■ **INSTRUCTIONS FOR THE TASK**:
Range to reproduce from the entries below: the line with "Where should I click to: Click the 线刷宝最新版", the line with "You are a computer-use agent. This", and every line in between. Give them exactly and give nothing else.
INPUT DATA Block Start
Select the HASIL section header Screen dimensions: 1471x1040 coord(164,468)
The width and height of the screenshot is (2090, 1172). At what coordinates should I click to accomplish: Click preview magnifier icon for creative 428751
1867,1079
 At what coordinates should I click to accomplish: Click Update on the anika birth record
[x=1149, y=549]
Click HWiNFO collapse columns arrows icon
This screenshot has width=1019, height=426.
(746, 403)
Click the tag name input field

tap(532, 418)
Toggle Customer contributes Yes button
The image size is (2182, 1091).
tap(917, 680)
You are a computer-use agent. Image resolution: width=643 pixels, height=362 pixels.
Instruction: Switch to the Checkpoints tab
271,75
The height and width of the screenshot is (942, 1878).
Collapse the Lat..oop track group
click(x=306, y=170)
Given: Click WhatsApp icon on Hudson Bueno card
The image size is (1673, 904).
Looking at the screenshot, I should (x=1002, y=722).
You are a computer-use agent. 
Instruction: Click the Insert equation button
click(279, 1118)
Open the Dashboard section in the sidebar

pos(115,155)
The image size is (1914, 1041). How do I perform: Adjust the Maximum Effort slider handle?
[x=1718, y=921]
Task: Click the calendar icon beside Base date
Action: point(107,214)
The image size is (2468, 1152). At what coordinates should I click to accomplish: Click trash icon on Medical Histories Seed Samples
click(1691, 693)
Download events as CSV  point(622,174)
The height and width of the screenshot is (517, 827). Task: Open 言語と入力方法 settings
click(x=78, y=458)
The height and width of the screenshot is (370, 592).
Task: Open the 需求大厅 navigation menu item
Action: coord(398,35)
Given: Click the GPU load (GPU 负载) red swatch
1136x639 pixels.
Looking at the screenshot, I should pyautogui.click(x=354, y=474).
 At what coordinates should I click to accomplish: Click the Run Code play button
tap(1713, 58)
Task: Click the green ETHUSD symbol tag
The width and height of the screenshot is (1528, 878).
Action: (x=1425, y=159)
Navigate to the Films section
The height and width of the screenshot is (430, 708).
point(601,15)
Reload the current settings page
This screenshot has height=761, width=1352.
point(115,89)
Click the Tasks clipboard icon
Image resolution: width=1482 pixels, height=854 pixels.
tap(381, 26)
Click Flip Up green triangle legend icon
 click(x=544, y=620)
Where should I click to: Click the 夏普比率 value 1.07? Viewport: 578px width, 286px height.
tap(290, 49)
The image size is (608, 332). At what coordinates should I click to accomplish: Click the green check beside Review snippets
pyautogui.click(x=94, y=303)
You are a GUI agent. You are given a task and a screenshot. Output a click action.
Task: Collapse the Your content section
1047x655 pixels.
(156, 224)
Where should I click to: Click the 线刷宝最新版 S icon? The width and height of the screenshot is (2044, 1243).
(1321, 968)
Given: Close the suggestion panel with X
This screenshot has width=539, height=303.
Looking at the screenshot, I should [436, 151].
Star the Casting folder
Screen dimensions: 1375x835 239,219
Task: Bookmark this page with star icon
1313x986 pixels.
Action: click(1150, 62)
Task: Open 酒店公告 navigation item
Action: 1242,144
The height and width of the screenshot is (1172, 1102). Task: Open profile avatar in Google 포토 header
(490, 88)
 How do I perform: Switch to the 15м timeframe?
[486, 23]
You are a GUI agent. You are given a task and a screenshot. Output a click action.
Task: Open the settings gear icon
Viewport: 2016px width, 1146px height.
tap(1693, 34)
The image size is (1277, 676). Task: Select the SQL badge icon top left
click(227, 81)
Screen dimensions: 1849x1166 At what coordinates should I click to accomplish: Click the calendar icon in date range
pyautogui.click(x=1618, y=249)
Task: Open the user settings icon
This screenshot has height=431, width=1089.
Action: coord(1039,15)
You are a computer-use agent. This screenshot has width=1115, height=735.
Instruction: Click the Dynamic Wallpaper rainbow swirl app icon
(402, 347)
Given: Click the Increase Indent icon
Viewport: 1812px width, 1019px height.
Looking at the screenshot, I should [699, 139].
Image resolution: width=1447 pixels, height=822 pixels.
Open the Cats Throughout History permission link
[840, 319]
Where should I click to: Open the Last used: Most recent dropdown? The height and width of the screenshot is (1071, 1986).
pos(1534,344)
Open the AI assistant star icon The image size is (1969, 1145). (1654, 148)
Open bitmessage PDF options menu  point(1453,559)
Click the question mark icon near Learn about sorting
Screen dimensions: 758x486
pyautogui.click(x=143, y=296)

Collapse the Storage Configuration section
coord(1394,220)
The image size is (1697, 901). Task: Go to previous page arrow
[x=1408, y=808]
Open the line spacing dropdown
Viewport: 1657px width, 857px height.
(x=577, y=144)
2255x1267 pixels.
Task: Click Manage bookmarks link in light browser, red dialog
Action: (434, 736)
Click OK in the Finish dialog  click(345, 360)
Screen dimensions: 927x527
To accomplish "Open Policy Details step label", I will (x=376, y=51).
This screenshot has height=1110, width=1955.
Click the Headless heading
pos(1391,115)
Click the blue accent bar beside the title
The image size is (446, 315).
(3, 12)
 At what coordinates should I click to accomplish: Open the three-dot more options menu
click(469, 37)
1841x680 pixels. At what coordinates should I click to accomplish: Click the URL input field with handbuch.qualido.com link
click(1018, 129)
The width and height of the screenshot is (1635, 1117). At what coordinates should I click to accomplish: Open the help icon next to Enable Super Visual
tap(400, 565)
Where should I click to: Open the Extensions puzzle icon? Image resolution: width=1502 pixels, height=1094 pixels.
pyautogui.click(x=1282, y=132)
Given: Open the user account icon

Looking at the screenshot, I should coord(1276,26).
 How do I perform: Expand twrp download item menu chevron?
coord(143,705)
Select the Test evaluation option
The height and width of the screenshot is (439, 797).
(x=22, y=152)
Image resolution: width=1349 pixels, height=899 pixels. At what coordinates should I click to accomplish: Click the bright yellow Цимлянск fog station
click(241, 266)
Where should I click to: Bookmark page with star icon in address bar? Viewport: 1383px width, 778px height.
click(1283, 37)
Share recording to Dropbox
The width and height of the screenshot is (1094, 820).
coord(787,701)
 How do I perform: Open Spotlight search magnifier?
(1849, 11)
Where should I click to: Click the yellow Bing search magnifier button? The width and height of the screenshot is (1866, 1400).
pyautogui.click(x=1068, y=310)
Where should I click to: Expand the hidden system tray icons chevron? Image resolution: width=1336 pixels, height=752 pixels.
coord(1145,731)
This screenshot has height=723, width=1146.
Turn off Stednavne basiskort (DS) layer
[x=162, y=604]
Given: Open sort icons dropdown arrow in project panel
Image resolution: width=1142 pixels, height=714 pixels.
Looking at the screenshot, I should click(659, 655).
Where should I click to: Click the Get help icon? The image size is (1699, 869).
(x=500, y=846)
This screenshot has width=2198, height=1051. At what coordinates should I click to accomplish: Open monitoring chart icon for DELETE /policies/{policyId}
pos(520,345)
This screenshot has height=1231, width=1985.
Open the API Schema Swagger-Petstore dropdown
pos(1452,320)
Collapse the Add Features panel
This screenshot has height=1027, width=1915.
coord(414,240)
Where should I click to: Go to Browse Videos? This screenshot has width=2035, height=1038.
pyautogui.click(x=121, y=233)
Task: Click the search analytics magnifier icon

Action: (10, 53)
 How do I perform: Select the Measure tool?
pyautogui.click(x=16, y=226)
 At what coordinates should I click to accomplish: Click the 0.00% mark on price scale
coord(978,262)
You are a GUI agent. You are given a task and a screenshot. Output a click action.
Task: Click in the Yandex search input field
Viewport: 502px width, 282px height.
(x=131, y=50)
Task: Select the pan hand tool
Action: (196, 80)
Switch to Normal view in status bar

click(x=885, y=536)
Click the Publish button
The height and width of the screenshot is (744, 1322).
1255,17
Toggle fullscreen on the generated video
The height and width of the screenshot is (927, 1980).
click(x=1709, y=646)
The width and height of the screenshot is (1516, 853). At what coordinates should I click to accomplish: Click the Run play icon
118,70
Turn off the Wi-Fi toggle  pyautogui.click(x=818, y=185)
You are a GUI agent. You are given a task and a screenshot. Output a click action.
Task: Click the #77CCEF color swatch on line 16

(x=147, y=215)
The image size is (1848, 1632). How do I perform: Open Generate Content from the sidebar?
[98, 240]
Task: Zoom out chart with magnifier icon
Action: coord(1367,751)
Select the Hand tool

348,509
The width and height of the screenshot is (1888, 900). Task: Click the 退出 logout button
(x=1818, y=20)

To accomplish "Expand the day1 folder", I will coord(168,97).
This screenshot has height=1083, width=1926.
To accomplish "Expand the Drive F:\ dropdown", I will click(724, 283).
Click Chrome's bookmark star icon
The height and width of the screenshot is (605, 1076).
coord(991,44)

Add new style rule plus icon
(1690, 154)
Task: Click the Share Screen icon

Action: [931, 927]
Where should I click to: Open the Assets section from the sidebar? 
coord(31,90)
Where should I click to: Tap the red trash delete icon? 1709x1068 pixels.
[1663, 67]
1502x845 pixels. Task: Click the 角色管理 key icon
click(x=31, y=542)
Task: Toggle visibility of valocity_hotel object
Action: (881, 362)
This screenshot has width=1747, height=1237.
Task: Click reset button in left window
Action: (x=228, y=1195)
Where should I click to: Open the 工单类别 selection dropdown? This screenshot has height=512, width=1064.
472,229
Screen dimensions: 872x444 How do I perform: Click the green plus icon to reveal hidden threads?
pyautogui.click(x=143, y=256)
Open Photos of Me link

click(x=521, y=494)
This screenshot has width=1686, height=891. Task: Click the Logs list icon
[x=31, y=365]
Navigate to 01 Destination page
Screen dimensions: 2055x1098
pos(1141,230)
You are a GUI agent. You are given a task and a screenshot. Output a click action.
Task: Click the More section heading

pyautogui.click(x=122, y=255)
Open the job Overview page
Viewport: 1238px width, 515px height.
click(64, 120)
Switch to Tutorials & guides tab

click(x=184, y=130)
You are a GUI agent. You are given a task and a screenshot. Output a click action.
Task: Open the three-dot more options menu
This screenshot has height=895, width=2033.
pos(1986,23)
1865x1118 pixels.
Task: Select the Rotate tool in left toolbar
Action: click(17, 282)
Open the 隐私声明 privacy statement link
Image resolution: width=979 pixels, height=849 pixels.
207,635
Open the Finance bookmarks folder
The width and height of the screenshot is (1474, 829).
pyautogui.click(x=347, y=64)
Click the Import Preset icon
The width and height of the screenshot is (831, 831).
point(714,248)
INPUT DATA Block End
■ **RESPONSE TO THIS EXERCISE**:
Where should I click to: Click the 线刷宝最新版 S icon? The width and height of the screenshot is (2044, 1243).
(1321, 968)
Given: Close the suggestion panel with X
This screenshot has width=539, height=303.
Looking at the screenshot, I should [436, 151].
Star the Casting folder
Screen dimensions: 1375x835 239,219
Task: Bookmark this page with star icon
1313x986 pixels.
Action: click(1150, 62)
Task: Open 酒店公告 navigation item
Action: 1242,144
The height and width of the screenshot is (1172, 1102). Task: Open profile avatar in Google 포토 header
(490, 88)
 How do I perform: Switch to the 15м timeframe?
[486, 23]
You are a GUI agent. You are given a task and a screenshot. Output a click action.
Task: Open the settings gear icon
Viewport: 2016px width, 1146px height.
tap(1693, 34)
The image size is (1277, 676). Task: Select the SQL badge icon top left
click(227, 81)
Screen dimensions: 1849x1166 At what coordinates should I click to accomplish: Click the calendar icon in date range
pyautogui.click(x=1618, y=249)
Task: Open the user settings icon
This screenshot has height=431, width=1089.
Action: coord(1039,15)
You are a computer-use agent. This screenshot has width=1115, height=735.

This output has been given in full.